In particular, bs_inBV returns the in.BV file containing inferred branch lengths, a gradient vector, and a Hessian matrix, where the Hessian is approximated using a bootstrap approach.


Idea

The use of complex mixture substitution models has become increasingly important in phylogenetic analyses, especially for deep evolutionary timescales. While MCMCtree supports many amino acid substitution models, many widely used complex models, such as +I, +R, EX2, C10–C60, their combinations, and branch-length mixture models like GHOST, are not available. By contrast, most if not all of such models are implemented in IQ-TREE, among other phylogenetic software.

When approximate likelihood calculation is enabled in MCMCtree (i.e. usedata = 2 followed by usedata = 3; see the PAML documentation), CODEML (or BASEML for nucleotide data) is first invoked to estimate branch lengths, the gradient vector, and the Hessian matrix under a maximum-likelihood framework. These quantities are stored in the in.BV file.

bs_inBV replaces this step by:

  • estimating branch lengths under complex substitution models using IQ-TREE,
  • approximating the Hessian matrix as the negative inverse of the bootstrap covariance matrix of branch-length estimates, and
  • setting all elements of the gradient vector to zero.

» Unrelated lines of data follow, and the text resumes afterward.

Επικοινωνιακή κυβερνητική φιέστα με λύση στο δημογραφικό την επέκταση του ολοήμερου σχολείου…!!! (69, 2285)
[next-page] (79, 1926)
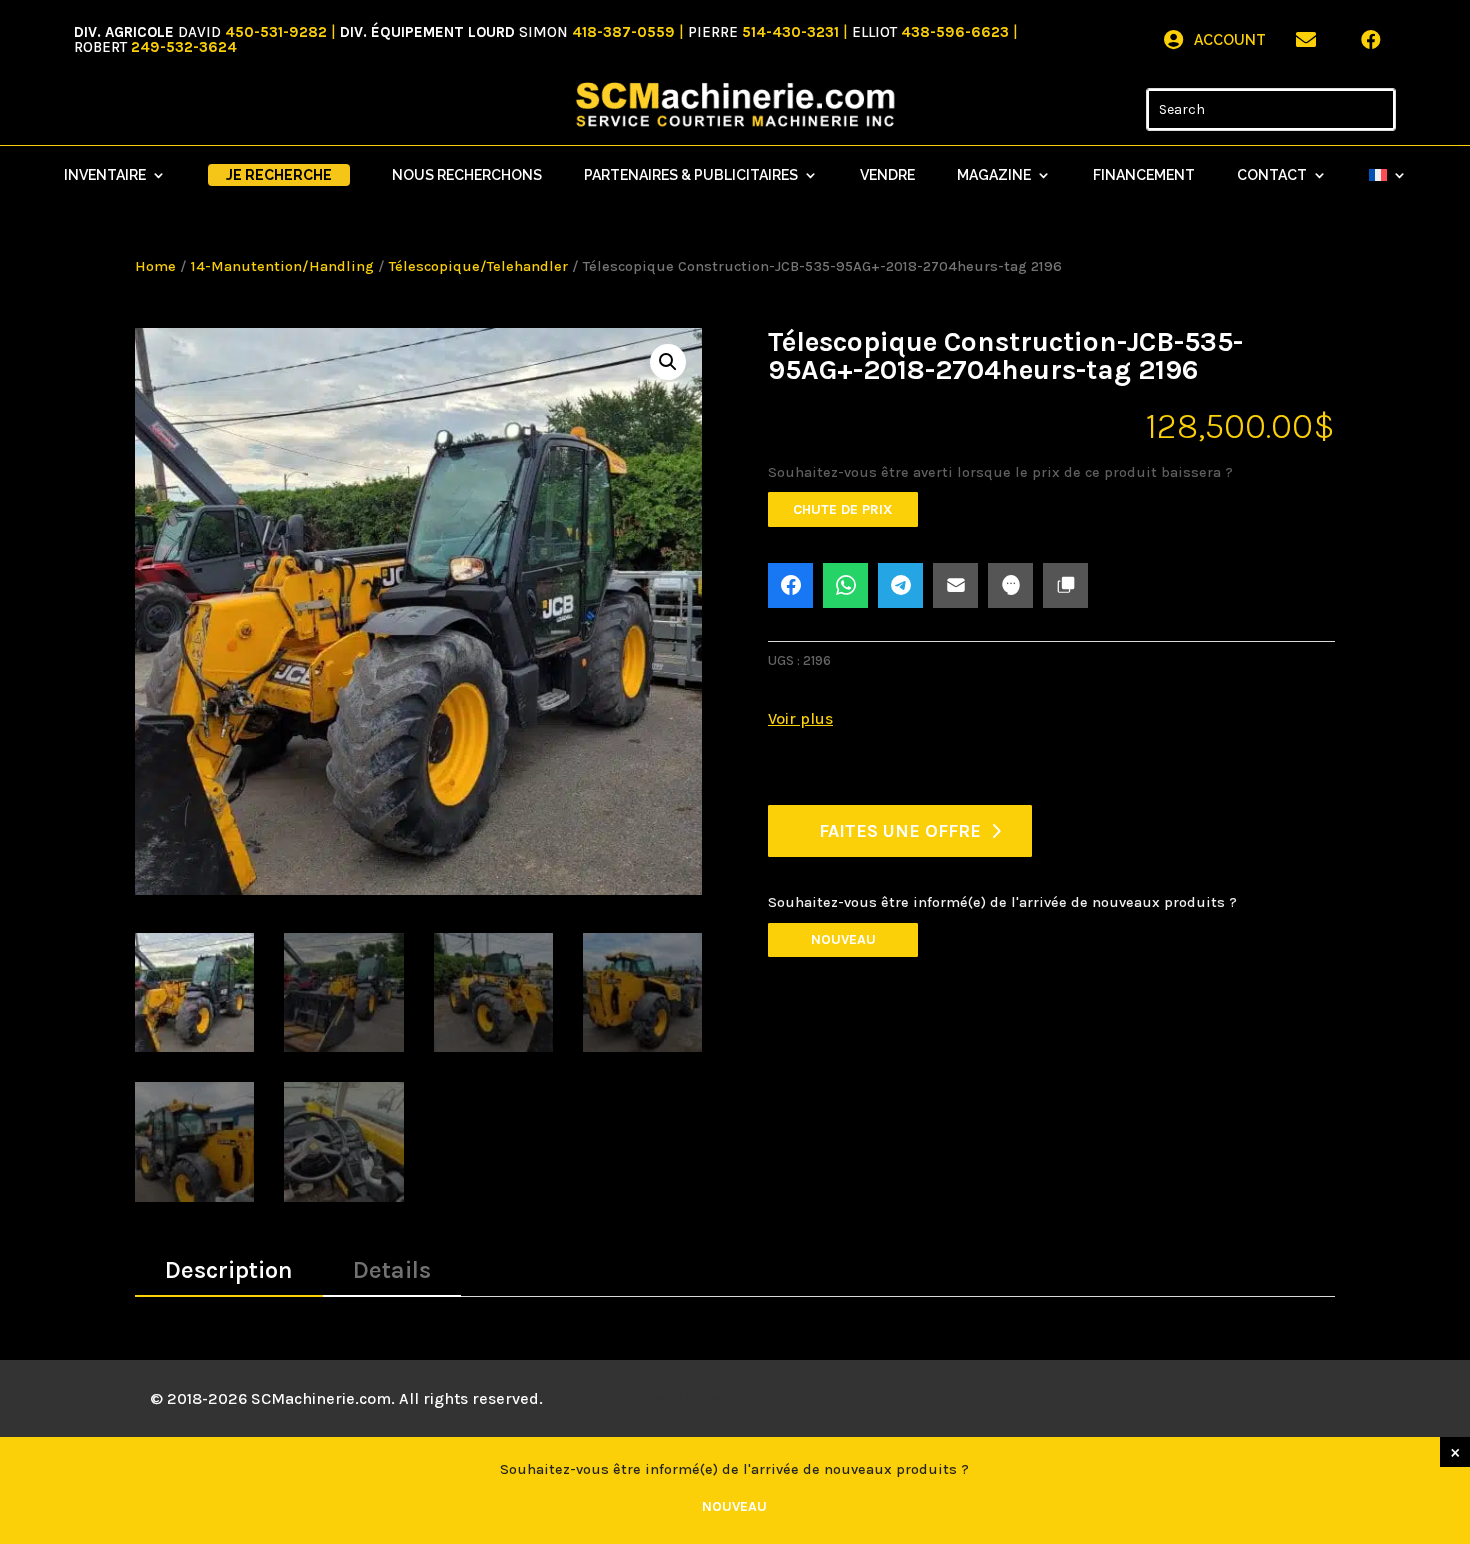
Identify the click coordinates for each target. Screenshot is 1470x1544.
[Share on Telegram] (900, 585)
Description (229, 1270)
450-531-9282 (276, 32)
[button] (668, 362)
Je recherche (279, 175)
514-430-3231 (790, 32)
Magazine (994, 175)
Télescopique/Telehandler (478, 266)
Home (155, 266)
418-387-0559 (623, 32)
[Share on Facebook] (790, 585)
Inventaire (105, 175)
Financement (1144, 175)
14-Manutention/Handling (282, 266)
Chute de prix (843, 509)
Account (1230, 40)
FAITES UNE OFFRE (900, 831)
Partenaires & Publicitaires (691, 175)
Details (392, 1270)
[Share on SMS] (1010, 585)
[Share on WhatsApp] (845, 585)
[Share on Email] (955, 585)
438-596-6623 (955, 32)
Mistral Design (690, 1398)
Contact (1272, 175)
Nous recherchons (467, 175)
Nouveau (843, 939)
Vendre (887, 175)
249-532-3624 (184, 47)
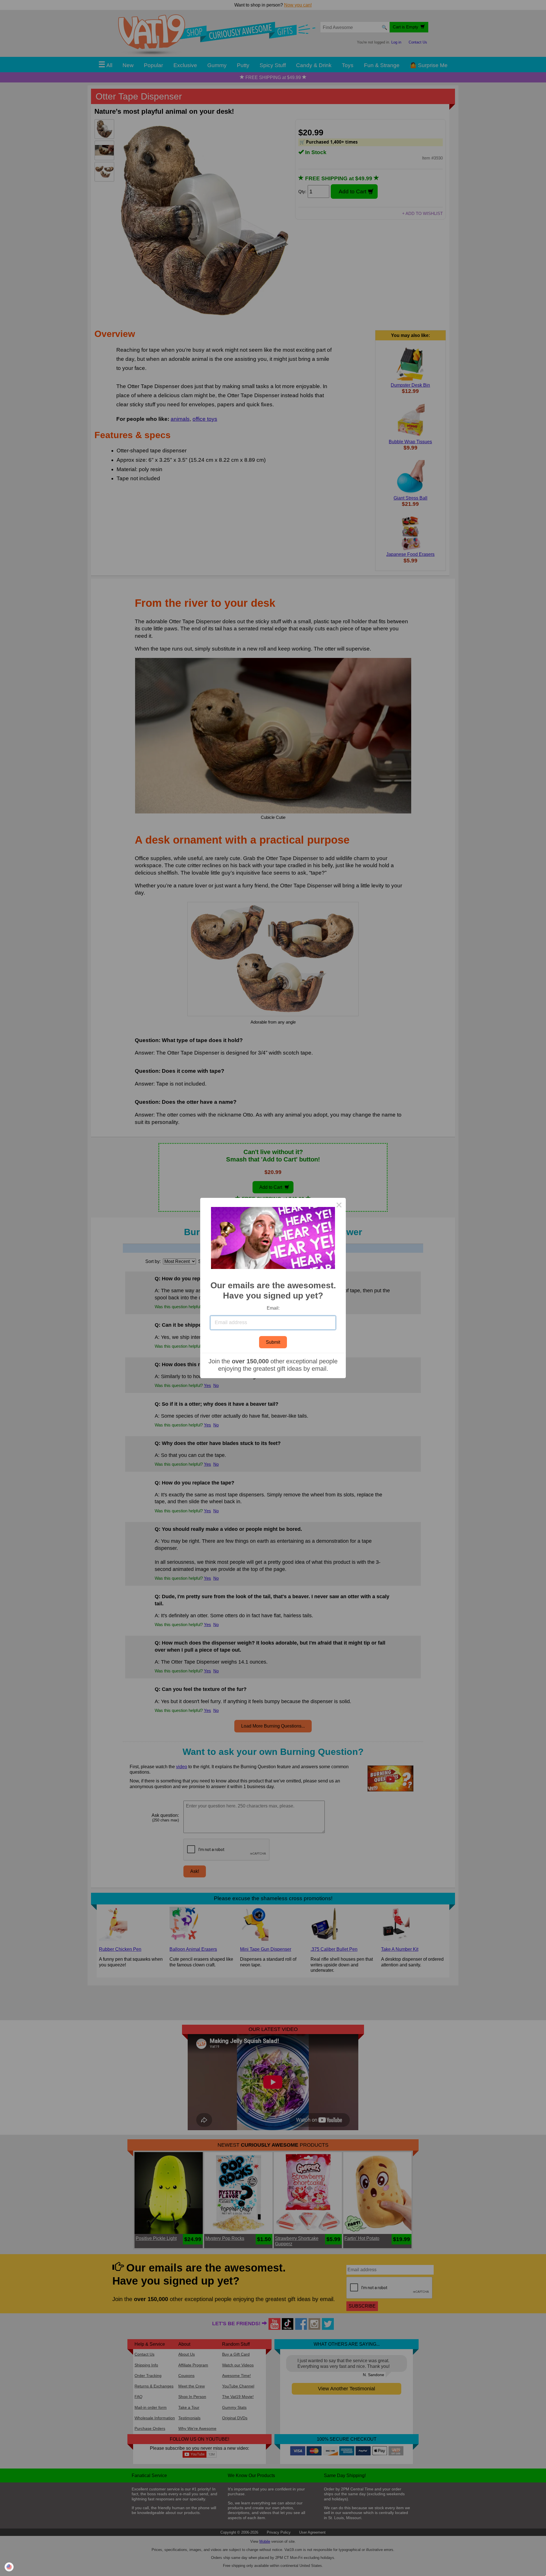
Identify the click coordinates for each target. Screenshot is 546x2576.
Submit (273, 1342)
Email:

This enables the use of complex substitution models during divergence-time estimation in MCMCtree.

image


Installation

Ruby gems

Please ensure that Ruby is installed. Ruby v3.x is recommended, but earlier versions should work if the required gems are available.

Install the following gems:

gem install parallel colorize find getoptlong time fileutils tmpdir bio bio-nwk

Third-party tools

The following external programs must be installed and accessible:


Required code adjustments

Before running bs_inBV, you may need to edit paths in the following scripts:

  • lib/do_mcmctree.rb
    Update the path to MCMCtree (line ~40) if it is not available in your PATH.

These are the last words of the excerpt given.